→ Exercise A:
Output, word for word, the passage of the C string concatenation thread starting with "char * s = s3;" and going on through "the function returns).".
→ Exercise B:
Answer these questions from the C string concatenation thread:
(i) In the malloc approach, who is responsible for freeing the memory?
(ii) Which two string arguments does main pass to stringcat in the example program?
(iii) What cast of the return value did the asker try without success?
→ Exercise C:
Carry the thread on string concatenation in C forward from its final line.

I am learning C and I have written the following strcat function:
char * stringcat(const char* s1, const char* s2) {
int length_of_strings = strlen(s1) + strlen(s2);
char s3[length_of_strings + 1]; // add one for \0 at the end
int idx = 0;
for(int i=0; (s3[idx]=s1[i]) != 0; idx++, i++);
for(int i=0; (s3[idx]=s2[i]) != 0; idx++, i++);
s3[idx+1] = '\0';
// s3 is a character array;
// how to get a pointer to a character array?
char * s = s3;
return s;
}
That part that looks odd to me is where I have to "re-assign" the character array to a pointer, otherwise C complains that my return is a memory address. I also tried "casting" the return value to (char *) s3, but that didn't work either.
What is the most common way to do this "conversion"? Is this a common pattern in C programs?
There are many ways to handle this situation, but returning a pointer to stack-allocated memory inside the function isn't one of them (the behavior is undefined; consider this memory untouchable once the function returns).
One approach is to allocate heap memory using malloc inside the function, build the result string, then return the pointer to the newly allocated memory with the understanding that the caller is responsible for freeing the memory.
Here's an example of this:
#include <stdio.h>
#include <stdlib.h>
#include <string.h>
char *stringcat(const char* s1, const char* s2) {
int i = 0;
int s1_len = strlen(s1);
int s2_len = strlen(s2);
char *result = malloc(s1_len + s2_len + 1);
result[s1_len+s2_len] = '\0';
for (int j = 0; j < s1_len; j++) {
result[i++] = s1[j];
}
for (int j = 0; j < s2_len; j++) {
result[i++] = s2[j];
}
return result;
}
int main(void) {
char *cat = stringcat("hello ", "world");
printf("%s\n", cat); // => hello world
free(cat);
return 0;
}
Another approach is for the caller to handle all of the memory management, which is similar to how strcat behaves:
/* Append SRC on the end of DEST. */
char *
STRCAT (char *dest, const char *src)

→ Recorded data:
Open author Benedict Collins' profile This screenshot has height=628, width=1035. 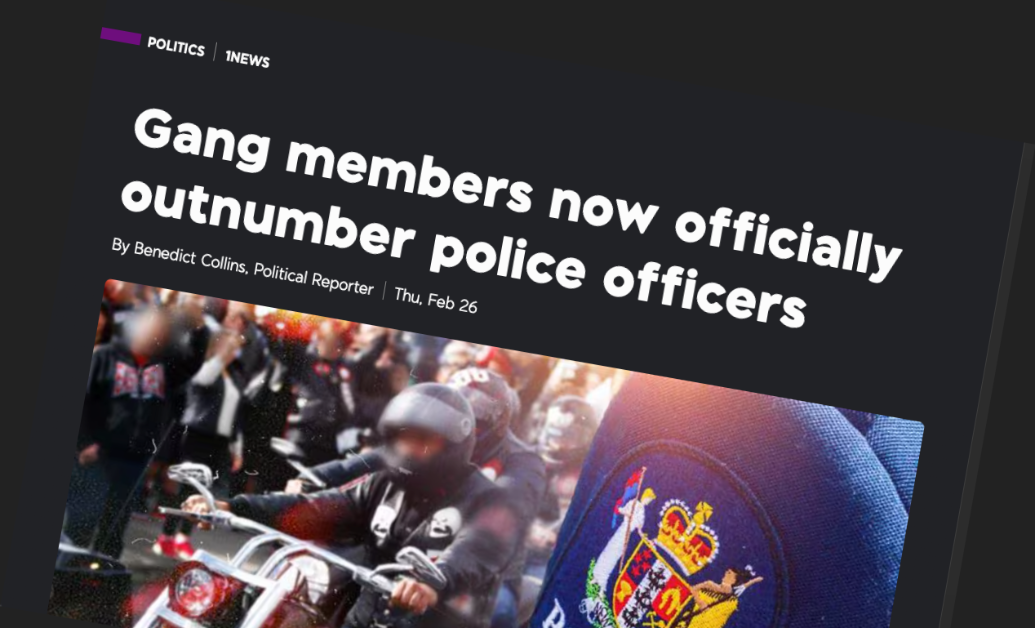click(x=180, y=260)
==
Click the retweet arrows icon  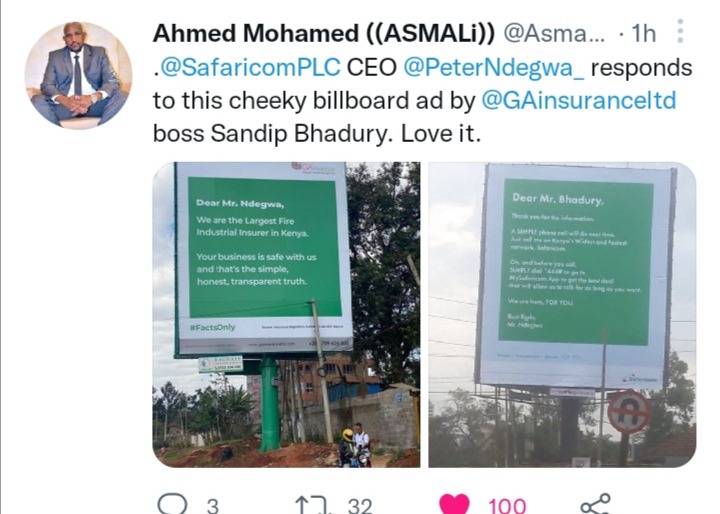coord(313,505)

→ Right answer A:
char * s = s3;
return s;
}
That part that looks odd to me is where I have to "re-assign" the character array to a pointer, otherwise C complains that my return is a memory address. I also tried "casting" the return value to (char *) s3, but that didn't work either.
What is the most common way to do this "conversion"? Is this a common pattern in C programs?
There are many ways to handle this situation, but returning a pointer to stack-allocated memory inside the function isn't one of them (the behavior is undefined; consider this memory untouchable once the function returns).

→ Right answer B:
(i) The caller.
(ii) "hello " and "world".
(iii) (char *) s3.

→ Right answer C:
{
strcpy (dest + strlen (dest), src);
return dest;
}
man says:
The strcat() function appends the src string to the dest string, overwriting the terminating null byte ('\0') at the end of dest, and then adds a terminating null byte. The strings may not overlap, and the dest string must have enough space for the result. If dest is not large enough, program behavior is unpredictable; buffer overruns are a favorite avenue for attacking secure programs.
The problem isn't converting from array to pointer; that happens all the time implicitly, and it's no big deal. Your problem is you've just returned a pointer to invalid memory. The array you allocated in the function disappears when the function returns, and dereferencing a pointer to that array is undefined behavior (returning the pointer isn't technically illegal, but any good compiler warns you, because a pointer that is never dereferenced is usually pretty useless).
If you want to return a new array with the concatenated string, you must use dynamically allocated memory, e.g. from malloc/calloc; making the array static would also work (it would now be persistent global memory), but it would make your function both non-reentrant and non-threadsafe, so it's usually frowned on.
Your little trick of assigning to a pointer and returning the pointer may have fooled the compiler into thinking you weren't doing anything illegal, but it did nothing to make your code safer.
You might be used to languages with more dynamic memory handling, but your function here won't work because C strings are just a block of local memory which disappears when you return. That means that whatever you write to char s3[] will disappear after the return (the details vary and the memory can sometimes stick around long enough for you to think it worked even when it didn't).
Normally you'd want to allocate the memory before calling the function, and pass it in as a parameter, as in:
void stringcat(const char * first, const char * second, char * dest, const size_t dest_len)
Called like this:
char title[] = "Mr. ";
char last[] = "Jones";
char addressname[sizeof(title) + sizeof(last)];
stringcat(title, last, addressname, sizeof(addressname));
The other way to do it is to allocate the memory in the function using malloc(), and return that, but you have to remember to free it in the code when you're done with it.
Related
I am studying for a Data Structures and Algorithms exam. One of the sample questions related to dynamic memory allocation requires you to create a function that passes a string, which takes it at copies it to a user defined char pointer. The question provides the struct body to start off.
I did something like this:
typedef struct smart_string {
char *word;
int length;
} smart_string;
smart_string* create_smart_string(char *str)
{
smart_string *s = (smart_string*)malloc(sizeof(smart_string));
s->length = strlen(str);
s->word = malloc(s->length);
strcpy(s->word, str);
return s;
}
But the answer was this
typedef struct smart_string {
char *word;
int length;
} smart_string;
smart_string *create_smart_string(char *str)
{
smart_string *s = malloc(sizeof(smart_string));
s->length = strlen(str);
s->word = malloc(sizeof(char) * (s->length + 1));
strcpy(s->word, str);
return s;
}
I went on code:blocks and tested them both to see any major differences. As far as I'm aware, their outputs were the same.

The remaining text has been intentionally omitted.